Alumnus Joe Palca wins National Academies Communication Award

Joe Palca, science correspondent for National Public Radio (NPR), has been chosen to receive a National Academies Communication Award for excellence in communicating science, engineering, and medicine to the general public. Palca, who earned a Ph.D. in psychology at UCSC in 1982, will receive a $20,000 cash prize and will be honored at a presentation ceremony in November.

Palca has worked at NPR since 1992, covering everything from biomedical research to the Pathfinder landing on Mars. He recently interviewed his UCSC thesis adviser, professor emeritus of biology Ralph Berger, for a story marking the 50th anniversary of the discovery of REM sleep. Palca wrote his Ph.D. dissertation on how people maintain their body temperature during REM sleep. (The story and excerpts from Palca's dissertation are available on the NPR web site.)

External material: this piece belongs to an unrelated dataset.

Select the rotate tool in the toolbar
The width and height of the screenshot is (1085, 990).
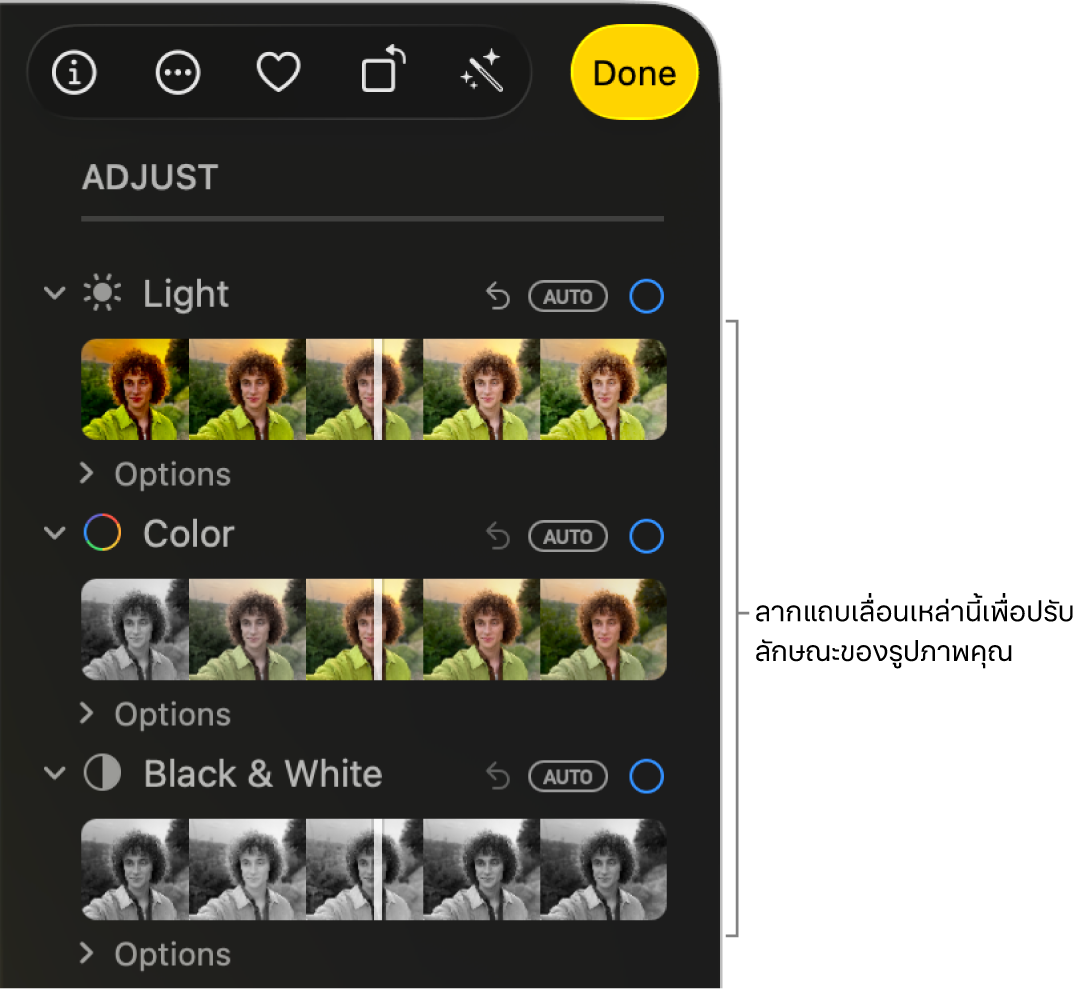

Palca's sleep research story, which aired on NPR's Morning Edition on October 2, is uncharacteristically autobiographical. Nevertheless, it is a good example of the kind of reporting that has earned him several awards and honors during his career as a journalist. Full of sly humor, the story manages to be thoroughly entertaining while conveying a lot of interesting information about the science of sleep.

Palca is a past president of the National Association of Science Writers. He spent a year in 1999-2000 as a Kaiser Family Foundation Media Fellow studying human clinical trials. In 1998, he received the American Chemical Society's Grady-Stack Award for Interpreting Chemistry for the Public (the first radio reporter to win this award). Before joining NPR, he worked as a television health producer and as an editor and writer for Nature and Science magazines.

The presentation ceremony for the National Academies award will take place on November 14 during the academies' Keck Futures Initiative Conference in Irvine, Calif. Palca will discuss his winning work in a panel session at the conference.

This is the first year the National Academies have given the Communication Awards. The academies consist of four organizations: the National Academy of Sciences, the National Academy of Engineering, the Institute of Medicine, and the National Research Council. They are independent bodies that provide advice to the government on issues of science and technology.